Ao manifestar o desejo de se eliminar a política externa dos governos do PT, o presidente eleito Jair Bolsonaro, ao mostrar mal formuladas preferências, está se metendo em encrencas diversas. É previsível que o novo governo, em estágio preliminar de formação, não tenha formado convicções nesta área e muito menos uma política. Mas as entrevistas de Bolsonaro causaram mal-estar nas chancelarias dos países do Mercosul, dos países árabes, além de provocar uma dura advertência semi-oficial de um jornal do PC chinês. Bolsonaro parece ter desistido, felizmente, de deixar a ONU e o Acordo de Paris.
O PT privilegiou o eixo Sul-Sul e, na política regional, fracassou em sua suposta intenção de trazer a Venezuela para o Mercosul como forma de conter genes autoritários do governo bolivariano. Fez isso da pior maneira possível, ao usar o afastamento formalmente legal do então presidente Fernando Lugo, para suspender o Paraguai do bloco e trazer para ele os chavistas. Além disso, o presidente Lula fez mesuras a vários ditadores africanos, enquanto semeava representações diplomáticas no continente. Uma de suas principais ambições era obter para o Brasil um lugar permanente no Conselho de Segurança da ONU.

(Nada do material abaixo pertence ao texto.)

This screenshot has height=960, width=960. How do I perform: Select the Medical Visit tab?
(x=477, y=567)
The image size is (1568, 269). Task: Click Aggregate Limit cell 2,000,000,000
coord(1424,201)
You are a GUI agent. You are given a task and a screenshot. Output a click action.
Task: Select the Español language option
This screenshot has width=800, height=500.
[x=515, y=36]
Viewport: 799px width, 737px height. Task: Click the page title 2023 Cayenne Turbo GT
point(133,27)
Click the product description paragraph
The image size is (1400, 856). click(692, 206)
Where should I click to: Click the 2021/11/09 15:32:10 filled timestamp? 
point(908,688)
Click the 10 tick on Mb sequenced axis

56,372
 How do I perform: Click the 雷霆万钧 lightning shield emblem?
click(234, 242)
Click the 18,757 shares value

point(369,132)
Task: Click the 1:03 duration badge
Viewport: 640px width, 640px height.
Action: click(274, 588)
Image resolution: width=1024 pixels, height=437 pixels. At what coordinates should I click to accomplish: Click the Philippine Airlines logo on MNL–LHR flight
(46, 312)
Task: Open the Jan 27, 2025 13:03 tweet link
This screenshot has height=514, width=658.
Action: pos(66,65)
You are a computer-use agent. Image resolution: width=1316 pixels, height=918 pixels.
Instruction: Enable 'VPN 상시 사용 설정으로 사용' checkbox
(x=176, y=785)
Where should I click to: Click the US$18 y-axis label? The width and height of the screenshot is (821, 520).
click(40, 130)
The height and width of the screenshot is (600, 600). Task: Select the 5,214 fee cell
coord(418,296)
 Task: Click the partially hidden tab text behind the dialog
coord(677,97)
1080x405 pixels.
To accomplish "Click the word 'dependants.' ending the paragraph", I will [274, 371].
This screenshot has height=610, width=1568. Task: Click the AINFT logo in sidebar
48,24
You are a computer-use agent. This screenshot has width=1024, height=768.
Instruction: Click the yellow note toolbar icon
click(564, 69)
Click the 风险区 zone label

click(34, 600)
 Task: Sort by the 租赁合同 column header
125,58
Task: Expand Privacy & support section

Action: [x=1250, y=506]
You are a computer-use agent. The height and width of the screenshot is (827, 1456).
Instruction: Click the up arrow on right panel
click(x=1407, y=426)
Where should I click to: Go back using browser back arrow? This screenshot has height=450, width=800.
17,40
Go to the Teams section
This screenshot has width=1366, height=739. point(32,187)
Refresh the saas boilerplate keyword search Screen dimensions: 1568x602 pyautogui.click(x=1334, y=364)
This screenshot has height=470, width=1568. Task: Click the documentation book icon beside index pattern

Na política comercial, os governos do PT concentraram forças na rodada Doha da OMC mas, após rejeitar negociações sobre uma zona de livre comércio das Américas com os EUA, eximiram-se de buscar acordos comerciais com outros grandes parceiros econômicos. Restou o Mercosul, e seu maior sócio regional, a Argentina, com quem teve atitudes paternalistas diante do protecionismo de seus aliados ideológicos, Néstor e Cristina Kirchner.
O futuro ministro da Economia, Paulo Guedes, disse que Mercosul "não é prioridade" para o Brasil e trouxe dissabores ao governo argentino. É estranho que as primeiras palavras da equipe de Bolsonaro não tenham sido dirigidas à aproximação com o governo de Mauricio Macri, de centro-direita e cujo programa econômico é liberal - um perfil de aliado, não de rival.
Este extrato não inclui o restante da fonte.